The London Olympics favoured not just those Jamaicans who won medals; island businesses also triumphed.
"All suppliers got a fair share of exposure to the UK retail markets and noticed a general interest in the goods", said Janine Taylor, manager of Things Jamaican, part of the Jamaica Business Development Corporation (JBDC).
Artisans, book and music publishers, and agro-processors gained exposure from the "Meet Jamaica Initiative" and Jamaica 50 celebrations held in Britain.
A few UK distributors bought stocks, said Harold Davis, JBDC's deputy chief executive officer. "The fact that they took some of the local products shows there's an interest," he said.
Agreements with four distributors in Britain to sell Jamaican-made items are in the final stages, Davis said.
The distributors were interested in teas, herbs, sauces and condiments, the JBDC said. One wants craft items.
The Olympic export push, which was staged in collaboration with private and public sector agencies, operated from major retail outlets in London's O2 Arena, built to celebrate the Millennium, and Birmingham Square.
Some 121 suppliers were exposed to the market and developed brand identification.
Of the suppliers, over 70 per cent were micro and small businesses, the JBDC said.

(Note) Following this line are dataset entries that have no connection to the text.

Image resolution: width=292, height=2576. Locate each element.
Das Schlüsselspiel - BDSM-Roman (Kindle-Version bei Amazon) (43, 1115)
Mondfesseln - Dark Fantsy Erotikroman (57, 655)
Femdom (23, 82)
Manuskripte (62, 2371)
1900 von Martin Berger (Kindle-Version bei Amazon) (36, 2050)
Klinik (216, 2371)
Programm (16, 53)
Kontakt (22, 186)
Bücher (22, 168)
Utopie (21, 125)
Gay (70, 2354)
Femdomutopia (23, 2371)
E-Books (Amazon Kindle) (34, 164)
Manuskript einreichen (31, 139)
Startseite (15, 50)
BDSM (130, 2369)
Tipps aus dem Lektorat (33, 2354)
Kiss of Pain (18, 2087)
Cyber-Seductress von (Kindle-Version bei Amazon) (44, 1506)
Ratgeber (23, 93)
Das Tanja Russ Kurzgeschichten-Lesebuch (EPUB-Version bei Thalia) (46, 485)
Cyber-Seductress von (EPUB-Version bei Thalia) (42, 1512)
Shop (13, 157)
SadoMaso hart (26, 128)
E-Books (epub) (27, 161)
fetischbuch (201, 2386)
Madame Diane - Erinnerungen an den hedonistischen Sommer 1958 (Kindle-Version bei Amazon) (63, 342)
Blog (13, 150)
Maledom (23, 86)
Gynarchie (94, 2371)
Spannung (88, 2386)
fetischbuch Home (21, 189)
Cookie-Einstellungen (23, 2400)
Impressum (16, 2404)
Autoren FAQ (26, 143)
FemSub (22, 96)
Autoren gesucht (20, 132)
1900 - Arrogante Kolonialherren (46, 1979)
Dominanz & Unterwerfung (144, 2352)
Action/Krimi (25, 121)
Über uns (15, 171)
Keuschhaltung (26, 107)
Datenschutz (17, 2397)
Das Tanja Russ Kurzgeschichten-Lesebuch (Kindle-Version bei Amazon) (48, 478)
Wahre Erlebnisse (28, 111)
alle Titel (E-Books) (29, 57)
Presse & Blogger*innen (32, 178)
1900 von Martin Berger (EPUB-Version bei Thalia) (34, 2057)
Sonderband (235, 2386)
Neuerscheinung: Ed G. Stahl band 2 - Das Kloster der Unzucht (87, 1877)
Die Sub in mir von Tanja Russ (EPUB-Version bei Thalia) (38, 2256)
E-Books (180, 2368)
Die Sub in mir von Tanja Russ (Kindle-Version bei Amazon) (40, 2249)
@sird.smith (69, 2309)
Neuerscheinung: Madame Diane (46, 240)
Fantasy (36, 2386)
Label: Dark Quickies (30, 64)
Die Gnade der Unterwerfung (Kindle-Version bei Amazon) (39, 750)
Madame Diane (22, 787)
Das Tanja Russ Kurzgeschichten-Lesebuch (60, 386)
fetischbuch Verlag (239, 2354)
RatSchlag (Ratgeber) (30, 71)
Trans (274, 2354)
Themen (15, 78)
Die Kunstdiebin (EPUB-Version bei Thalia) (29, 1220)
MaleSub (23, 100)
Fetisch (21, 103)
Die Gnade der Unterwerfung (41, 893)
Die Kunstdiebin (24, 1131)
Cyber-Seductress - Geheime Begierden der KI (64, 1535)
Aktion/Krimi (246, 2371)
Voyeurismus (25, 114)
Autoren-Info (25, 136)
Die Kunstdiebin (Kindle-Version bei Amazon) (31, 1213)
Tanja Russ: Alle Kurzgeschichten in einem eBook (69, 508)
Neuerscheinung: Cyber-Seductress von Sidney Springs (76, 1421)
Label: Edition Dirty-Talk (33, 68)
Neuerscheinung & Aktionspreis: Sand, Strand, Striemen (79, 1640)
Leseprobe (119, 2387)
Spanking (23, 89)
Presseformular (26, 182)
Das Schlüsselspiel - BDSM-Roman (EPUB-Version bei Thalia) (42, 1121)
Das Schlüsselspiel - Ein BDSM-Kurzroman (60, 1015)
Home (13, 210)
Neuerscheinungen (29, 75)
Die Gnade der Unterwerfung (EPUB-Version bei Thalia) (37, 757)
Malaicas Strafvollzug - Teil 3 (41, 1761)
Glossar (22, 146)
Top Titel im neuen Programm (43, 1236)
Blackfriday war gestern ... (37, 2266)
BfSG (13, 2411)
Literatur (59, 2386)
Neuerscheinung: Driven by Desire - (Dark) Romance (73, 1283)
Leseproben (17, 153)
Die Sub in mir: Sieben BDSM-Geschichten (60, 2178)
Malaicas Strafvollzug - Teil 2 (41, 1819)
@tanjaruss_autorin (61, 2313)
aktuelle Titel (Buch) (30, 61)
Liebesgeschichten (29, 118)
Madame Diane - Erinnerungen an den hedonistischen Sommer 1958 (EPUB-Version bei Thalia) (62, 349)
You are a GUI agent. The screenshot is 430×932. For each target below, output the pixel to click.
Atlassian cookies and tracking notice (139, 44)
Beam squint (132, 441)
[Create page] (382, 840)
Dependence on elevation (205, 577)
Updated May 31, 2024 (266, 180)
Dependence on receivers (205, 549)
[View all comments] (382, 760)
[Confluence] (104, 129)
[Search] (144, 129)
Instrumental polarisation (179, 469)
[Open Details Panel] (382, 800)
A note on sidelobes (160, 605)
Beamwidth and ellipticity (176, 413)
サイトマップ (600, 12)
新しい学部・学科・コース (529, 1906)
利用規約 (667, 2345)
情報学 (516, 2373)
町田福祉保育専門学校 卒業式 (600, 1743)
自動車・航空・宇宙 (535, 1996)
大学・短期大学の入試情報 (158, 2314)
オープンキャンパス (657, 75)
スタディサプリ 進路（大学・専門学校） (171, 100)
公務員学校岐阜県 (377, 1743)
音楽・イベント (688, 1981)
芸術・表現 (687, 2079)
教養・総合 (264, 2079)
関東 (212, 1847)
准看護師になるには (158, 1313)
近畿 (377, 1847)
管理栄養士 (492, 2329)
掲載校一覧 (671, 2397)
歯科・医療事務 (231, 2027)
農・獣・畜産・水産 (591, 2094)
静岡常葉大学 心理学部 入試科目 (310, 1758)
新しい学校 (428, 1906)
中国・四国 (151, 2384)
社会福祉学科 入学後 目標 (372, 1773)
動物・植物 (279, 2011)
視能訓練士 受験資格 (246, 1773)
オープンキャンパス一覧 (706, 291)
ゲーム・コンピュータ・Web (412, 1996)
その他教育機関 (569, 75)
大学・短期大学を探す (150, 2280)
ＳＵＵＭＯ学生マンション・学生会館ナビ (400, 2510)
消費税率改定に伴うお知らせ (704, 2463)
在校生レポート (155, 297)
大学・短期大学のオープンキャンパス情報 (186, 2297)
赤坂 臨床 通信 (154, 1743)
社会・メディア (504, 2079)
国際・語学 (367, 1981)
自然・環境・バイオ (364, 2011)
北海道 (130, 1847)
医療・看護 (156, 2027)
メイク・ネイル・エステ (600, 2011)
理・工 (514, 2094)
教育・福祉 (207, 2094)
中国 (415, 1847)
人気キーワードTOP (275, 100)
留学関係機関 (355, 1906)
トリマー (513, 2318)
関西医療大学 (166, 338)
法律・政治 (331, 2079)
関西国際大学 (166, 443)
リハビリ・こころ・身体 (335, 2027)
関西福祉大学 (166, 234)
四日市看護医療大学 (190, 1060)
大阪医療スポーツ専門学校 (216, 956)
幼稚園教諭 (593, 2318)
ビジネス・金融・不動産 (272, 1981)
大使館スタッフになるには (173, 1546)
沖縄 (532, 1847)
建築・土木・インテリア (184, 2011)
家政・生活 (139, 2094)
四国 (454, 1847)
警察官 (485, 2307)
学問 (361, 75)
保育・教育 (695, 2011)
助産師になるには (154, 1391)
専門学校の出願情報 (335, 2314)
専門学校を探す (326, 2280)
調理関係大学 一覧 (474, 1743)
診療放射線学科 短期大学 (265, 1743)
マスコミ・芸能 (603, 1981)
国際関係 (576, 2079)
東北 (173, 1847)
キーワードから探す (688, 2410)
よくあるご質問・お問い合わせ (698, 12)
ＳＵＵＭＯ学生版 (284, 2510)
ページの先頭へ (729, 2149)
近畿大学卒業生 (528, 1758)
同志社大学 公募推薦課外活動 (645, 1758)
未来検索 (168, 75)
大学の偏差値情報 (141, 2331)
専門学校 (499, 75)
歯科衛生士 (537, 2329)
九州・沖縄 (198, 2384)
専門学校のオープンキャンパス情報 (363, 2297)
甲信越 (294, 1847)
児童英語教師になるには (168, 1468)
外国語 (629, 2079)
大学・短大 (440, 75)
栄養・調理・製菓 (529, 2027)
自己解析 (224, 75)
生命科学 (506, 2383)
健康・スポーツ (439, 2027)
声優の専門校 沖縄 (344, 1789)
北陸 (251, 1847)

The stores presented merchandise in the fashion and accessories, food, home accents, aromatherapy, literature and coffee categories.
But, food, fashion and souvenirs had the highest sales figures.
The top sellers included T-shirts, herbal teas, sauces, baked goods and books. Visitors came from the Jamaican diaspora, Afro-Caribbean communities, the US, Europe and Asia.
Members of the diaspora also liked goods associated with wellness. Davis attributes the demand of the goods to the "feel good" aura that products such as castor oil give.
Preliminary reviews indicated a strong demand for Jamaican branded products in the UK market with significant market opportunities for retailing and distribution of Jamaican products, said the JBDC.
Some items, however, recorded low or no sales.
Partly this was due to buyers being unfamiliar with those goods, said Davis. The rush and traffic at the events didn't give customers much time to examine and read about some of the new products.
But, the delegation observed a genuine demand for authentic Jamaican branded goods.
Each generation of the Jamaican diaspora has different interests, noted Davis. "Persons who were born in Jamaica and migrated decades ago will crave a different product from the Jamaican who was born and raised in the UK," he said.
The herb cerasee - used for tea and to treat skin conditions - is an example of something a third generation member of the diaspora would not want, Davis said.
Aromatherapy products and Anancy books, on the other hand, were embraced by the third generation, he said.
The temporary Things Jamaican shops recorded over 15,000 visitors and over 11,000 sales in their ten days of operation.
"People in the Diaspora are excited about Jamaica, our products and the quality of our products," said Audrey Wilson, director of Wilpar Limited, manufacturers of Eyl Castor Oil. "We have a great brand. We just need to fine tune it."